Text block start

In just eighteen days, I will be on my way to overnight orientation in NYC, nineteen days until my flight to Switzerland, twenty days until I arrive in Madrid, and only twenty one days until I met my host family!

"sin prisas, pero sin pausa" 
"not hurrying, but not pausing"
Spain, I will be there soon enough, just eighteen days.

Monday, July 30, 2012

so much to do, so little time

I feel like it's been awhile since I last blogged, but it's really only been a couple weeks. The official countdown until September 5th -the day I have to be in New York- is just 36 days. I leave in a little over one month, but there's still so much to complete here at home.

Text block end
Raw data start

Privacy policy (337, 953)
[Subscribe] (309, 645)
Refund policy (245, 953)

Raw data end

### What you will do
Answer these questions from the blog excerpt about the trip to Spain:
1. How many days remain until the flight to Switzerland?
2. What English translation is given for "sin prisas, pero sin pausa"?
3. On what date does the writer have to be in New York?
Rely only on the blog excerpt above for your answers.

### Answer for this exercise
1. Nineteen days.
2. "not hurrying, but not pausing"
3. September 5th.